First, the interesting news - that I have a mid-life crisis. I know I am creating trouble for myself here by baring it. One cardinal rule for career building is perhaps to present oneself in a neat format, best things upwards, vulnerabilities folded away. Talking about the crisis I am facing is like turning up in the interview shirtless. But, I would like to believe I am among friends in this blog - no matter who you are, if you turn up to read my banter, you are a friend - and talking about vulnerabilities is fine, therefore.
I wanted to live a creative life. This is the motivation behind my journeys, my forays into different interesting things, my refusal to be grounded by affections or mortgages, my obsession with books and blogs, and my continuing quest of the next thing. Being an introvert, it did not matter whether I am with people all the time, because I did not need stimulation from outside. What I needed, desired, sought out all my life is intelligent company and intelligent conversations.
But, as I come to the middle of my life (I hope this is the middle and I have enough time left), my work gets more and more defined by my past than my future. So, I become an India specialist, a country I was born in and know well, but it is my past.

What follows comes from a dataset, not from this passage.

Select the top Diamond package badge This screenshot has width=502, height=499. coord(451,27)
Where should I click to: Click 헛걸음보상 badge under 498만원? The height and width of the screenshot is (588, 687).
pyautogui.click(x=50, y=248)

My past experience of setting up networks of education centres across India becomes all important, notwithstanding my desire to move on. My ability to understand other people define me a salesman, prioritising style over substance. Again and again in my career, where I came from and what I did became more important than where I am going.
It is no crisis though if I just accepted it. If I settled, tried to cash in my expertise, and found the meaning of life in mortgages. But, as I said before and I say now, I am too attached to the life ahead. I seek the joys of creation, knowing new land and cultures, meeting new people, observing lives heroic and trivial, learning new craft, and all that. Where is the creation in rehashing my old expertise again and again in a slightly different context? And, this question causes the crisis - as I do exactly this for a living. And, always dream of an escape.
This escape brings me to the hard part of my enterprise, that of re-calibrating my skills. Despite all my adventures, I have failed perhaps to take chances with my career (though this is not exactly true, given my periodic forays into entrepreneurship). There is a touch of panic here too - I do not want to go down in the genealogical tables as a man of uncertain means - and I am attempting to do something which I can be good at. The chances I took are financial, and even when I started businesses, I took the safe path of being in territories I knew, education and India featuring prominently in my plans. This time around, though, I am seeking to do something completely different - learn about a new country perhaps, with its language and literature, go into work that I have not done before, build friendships outside my own comfort zones, and all that.
As one could guess, I am drawing up new year resolutions a little early - vowing to make 2016 different from the other years. This means a few things in my mind right now. To start with, this would mean a break, a sabbatical, from this India business. I can not go away, indeed, but the detachment is needed, if I really needed to live a global life. This means a greater commitment to my writing, the only creative enterprise open to me at this time, and taking it more seriously than this blog. I am not sure whether I am going to start a magazine, research for a book or go back to school to learn creative writing, but it will be one of those things. I can not fully escape education, as I love what I do so deeply - but my next life will be to create the Creative School I so keenly want to create. This is a long journey, and I know there will be compromises on the way - but I have enough feeling of a crisis of meaninglessness to take the future as seriously as I can.